:: Kayıtlı veriler ::

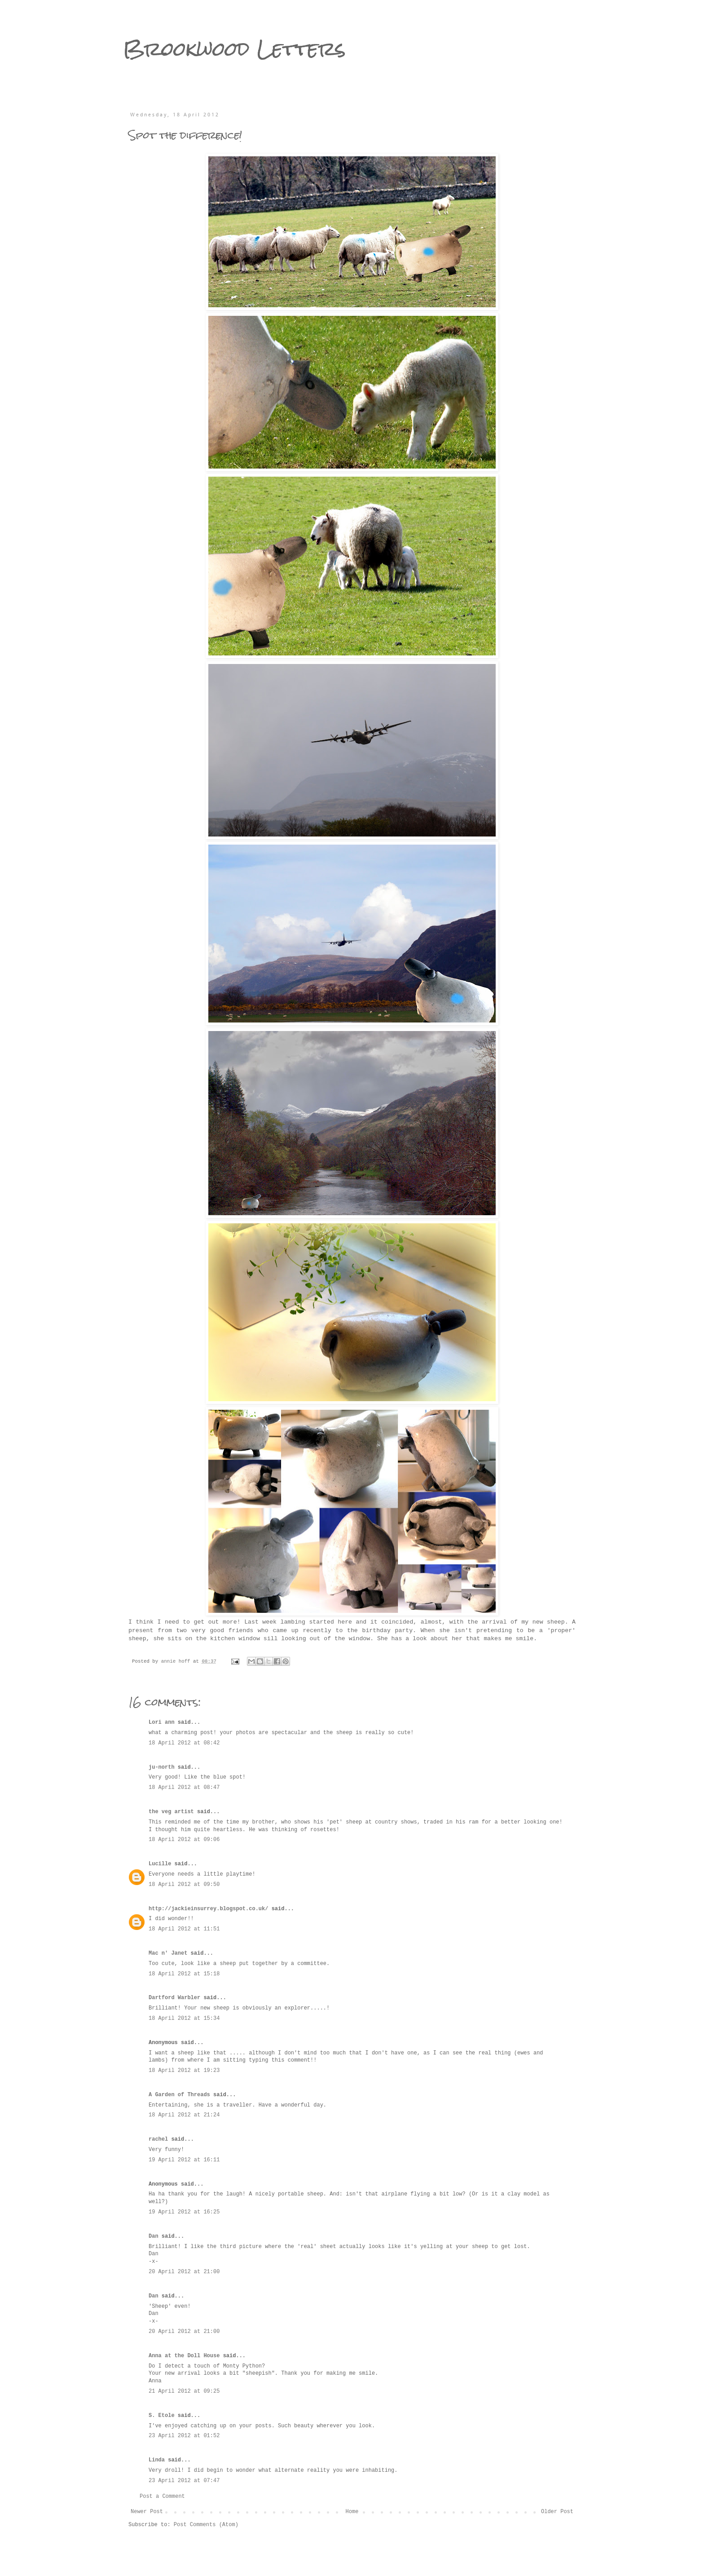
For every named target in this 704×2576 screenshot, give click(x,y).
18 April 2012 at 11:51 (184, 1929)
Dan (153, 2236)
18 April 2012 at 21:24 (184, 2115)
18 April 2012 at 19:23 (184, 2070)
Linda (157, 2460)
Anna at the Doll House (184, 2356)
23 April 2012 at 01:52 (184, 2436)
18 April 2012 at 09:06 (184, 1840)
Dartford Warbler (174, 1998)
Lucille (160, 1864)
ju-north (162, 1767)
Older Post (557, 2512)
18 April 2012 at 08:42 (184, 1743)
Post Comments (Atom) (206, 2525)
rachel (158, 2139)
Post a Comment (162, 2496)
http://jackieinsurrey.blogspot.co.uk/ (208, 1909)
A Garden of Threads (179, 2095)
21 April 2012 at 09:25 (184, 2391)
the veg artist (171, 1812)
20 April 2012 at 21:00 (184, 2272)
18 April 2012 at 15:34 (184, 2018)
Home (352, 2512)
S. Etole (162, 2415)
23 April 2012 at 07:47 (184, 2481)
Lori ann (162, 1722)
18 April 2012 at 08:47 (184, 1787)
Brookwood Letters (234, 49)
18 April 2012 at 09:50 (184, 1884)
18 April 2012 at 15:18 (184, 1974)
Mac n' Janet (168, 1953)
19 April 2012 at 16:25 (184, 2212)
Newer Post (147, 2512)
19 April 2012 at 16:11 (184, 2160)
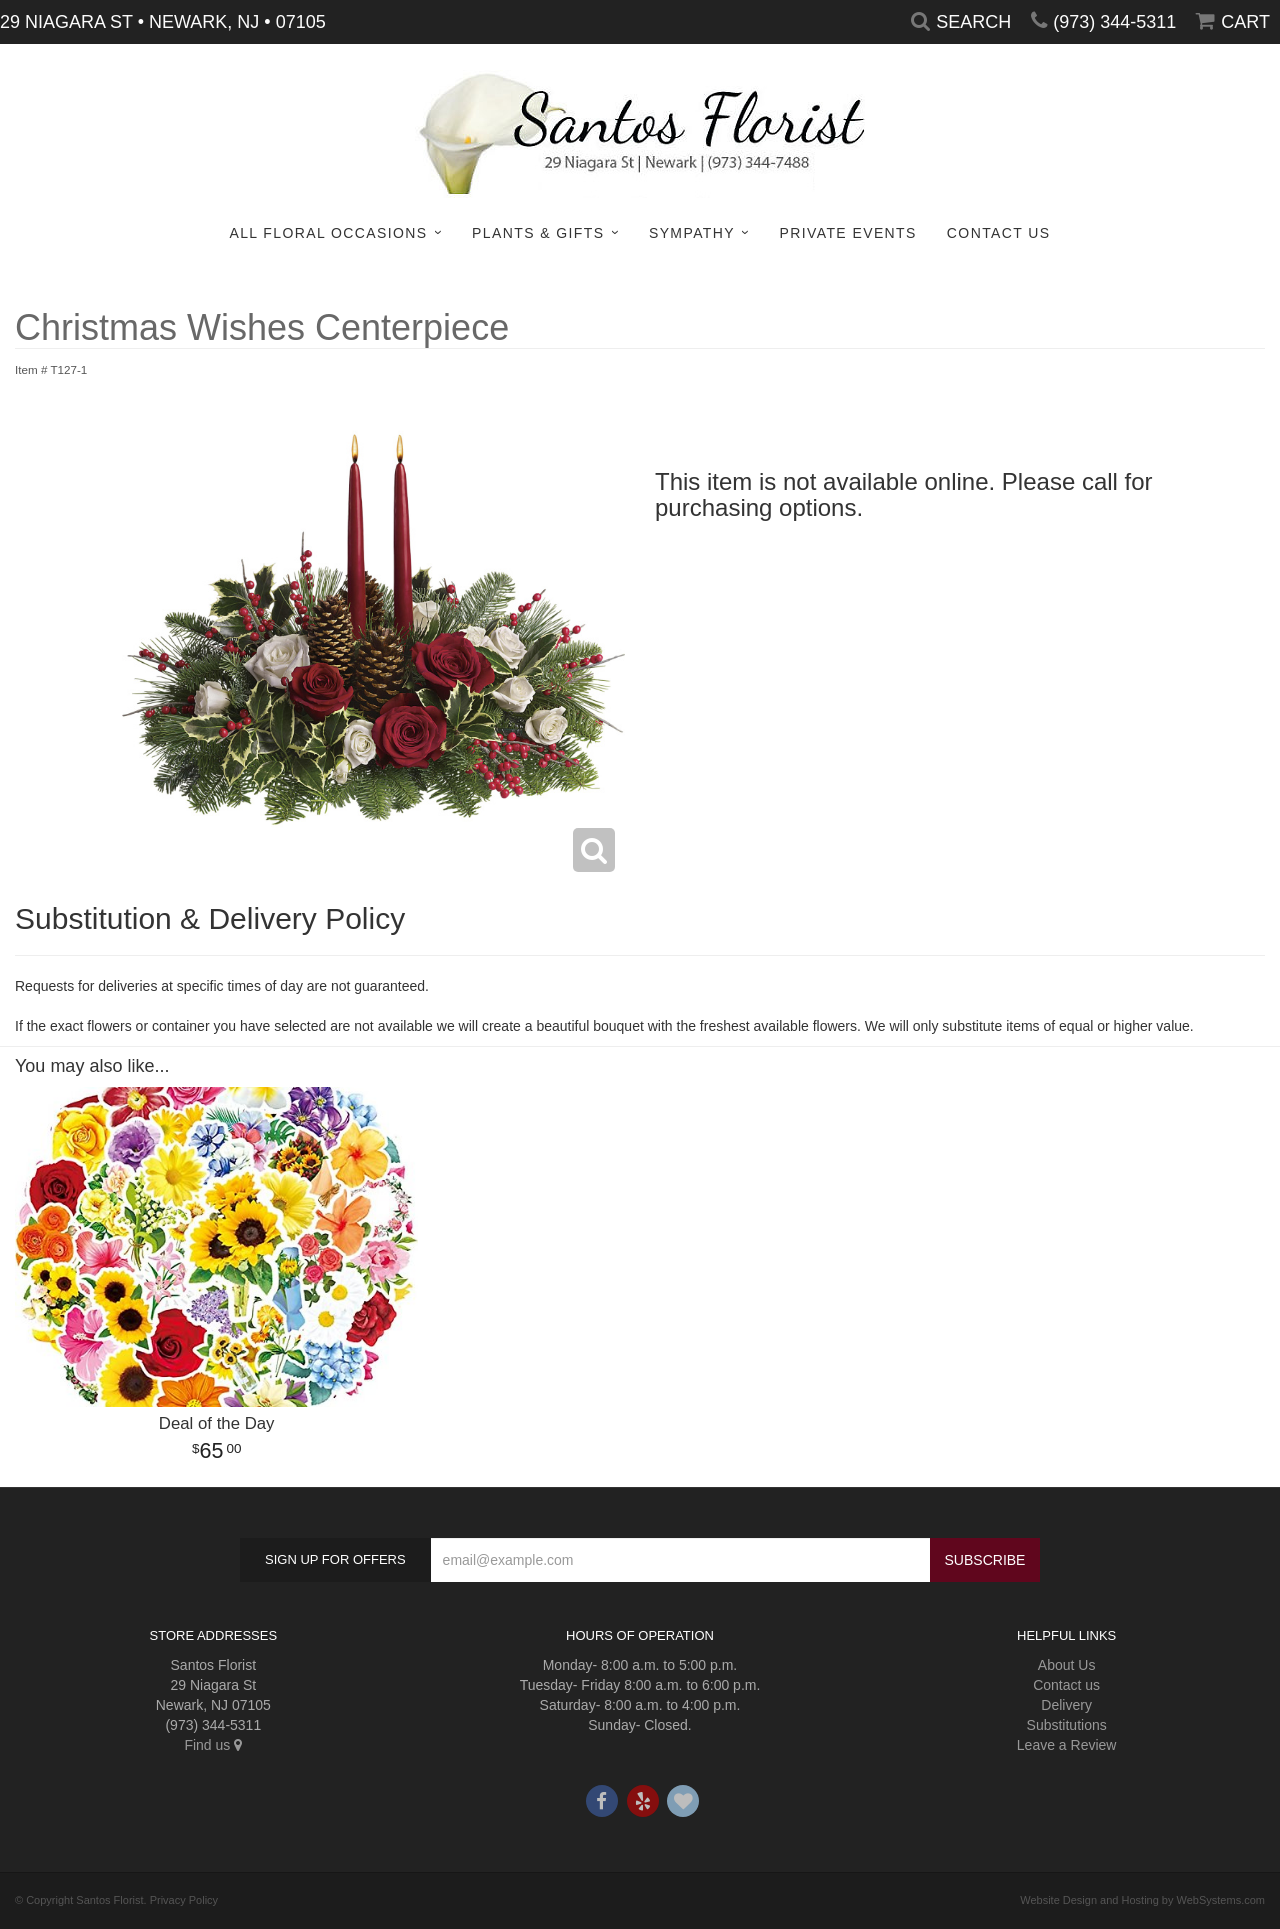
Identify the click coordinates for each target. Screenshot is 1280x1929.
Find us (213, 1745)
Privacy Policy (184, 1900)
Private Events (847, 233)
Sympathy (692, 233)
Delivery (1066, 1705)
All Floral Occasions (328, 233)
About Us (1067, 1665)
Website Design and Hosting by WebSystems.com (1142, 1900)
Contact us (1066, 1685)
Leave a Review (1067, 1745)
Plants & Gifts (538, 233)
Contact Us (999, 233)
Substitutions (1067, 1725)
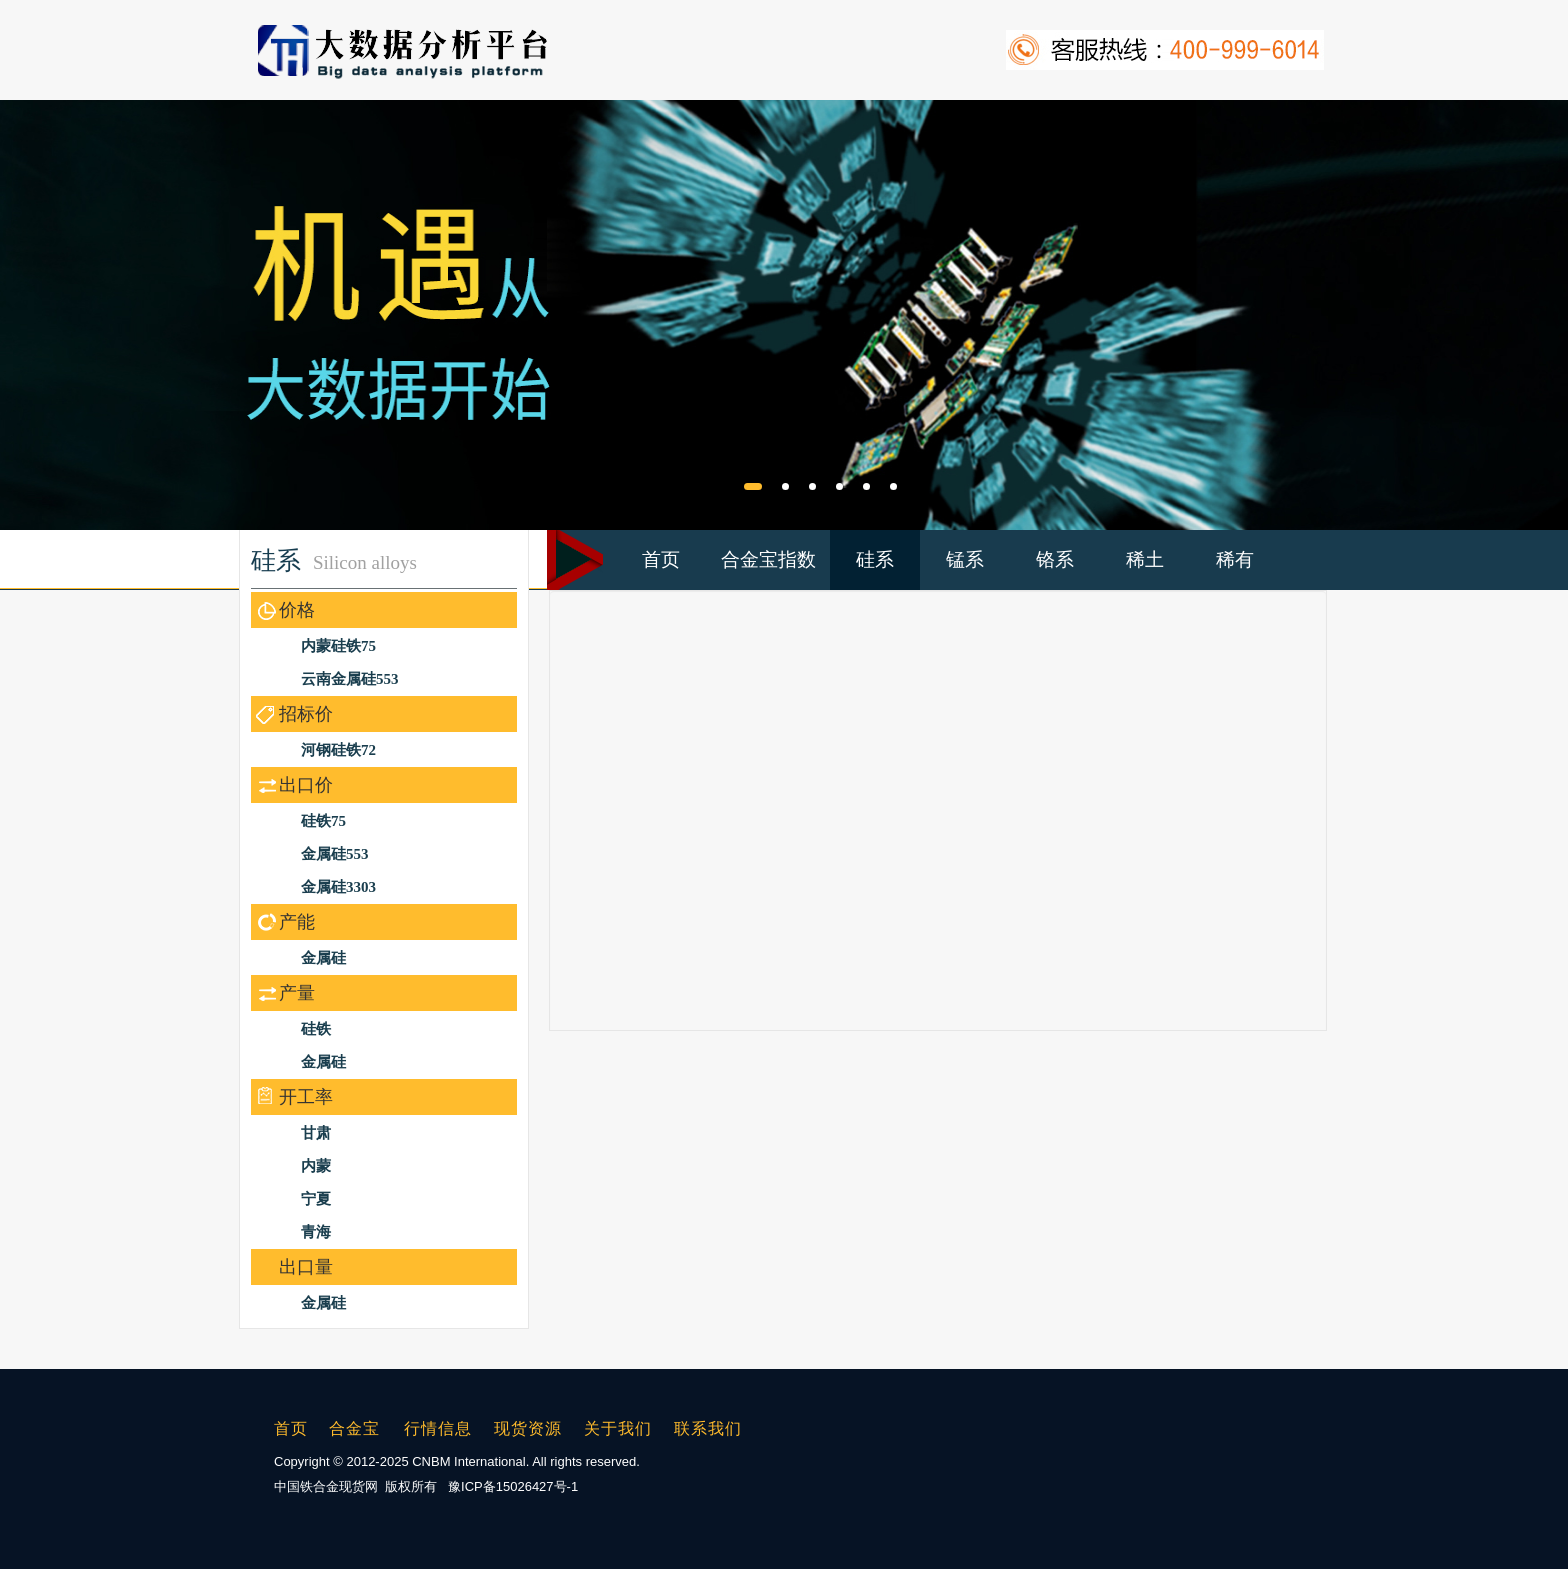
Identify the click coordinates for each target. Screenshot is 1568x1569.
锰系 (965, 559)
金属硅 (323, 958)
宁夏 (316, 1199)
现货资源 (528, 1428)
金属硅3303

:::

#### [Talimatların]
Yukarıdaki satırların hepsini, resimleri dışarıda bırakarak, kelimesi kelimesine aynen yazar mısın?

#### [Görev yanıtı]
For every named target in this 704×2576 screenshot, give click(x,y).
18 April 2012 at 11:51 (184, 1929)
Dan (153, 2236)
18 April 2012 at 21:24 (184, 2115)
18 April 2012 at 19:23 (184, 2070)
Linda (157, 2460)
Anna at the Doll House (184, 2356)
23 April 2012 at 01:52 (184, 2436)
18 April 2012 at 09:06 (184, 1840)
Dartford Warbler (174, 1998)
Lucille (160, 1864)
ju-north (162, 1767)
Older Post (557, 2512)
18 April 2012 at 08:42 (184, 1743)
Post Comments (Atom) (206, 2525)
rachel (158, 2139)
Post a Comment (162, 2496)
http://jackieinsurrey.blogspot.co.uk/ (208, 1909)
A Garden of Threads (179, 2095)
21 April 2012 at 09:25 (184, 2391)
the veg artist (171, 1812)
20 April 2012 at 21:00 (184, 2272)
18 April 2012 at 15:34 (184, 2018)
Home (352, 2512)
S. Etole (162, 2415)
23 April 2012 at 07:47 (184, 2481)
Lori ann (162, 1722)
18 April 2012 at 08:47 (184, 1787)
Brookwood Letters (234, 49)
18 April 2012 at 09:50 (184, 1884)
18 April 2012 at 15:18 (184, 1974)
Mac n' Janet (168, 1953)
19 April 2012 at 16:25 (184, 2212)
Newer Post (147, 2512)
19 April 2012 at 16:11 (184, 2160)
Identify the click coordinates for each target. Screenshot is 1280x1929.
Find us (213, 1745)
Privacy Policy (184, 1900)
Private Events (847, 233)
Sympathy (692, 233)
Delivery (1066, 1705)
All Floral Occasions (328, 233)
About Us (1067, 1665)
Website Design and Hosting by WebSystems.com (1142, 1900)
Contact us (1066, 1685)
Leave a Review (1067, 1745)
Plants & Gifts (538, 233)
Contact Us (999, 233)
Substitutions (1067, 1725)
Identify the click coordinates for each target. Screenshot is 1568x1569.
锰系 (965, 559)
金属硅 (323, 958)
宁夏 (316, 1199)
现货资源 (528, 1428)
金属硅3303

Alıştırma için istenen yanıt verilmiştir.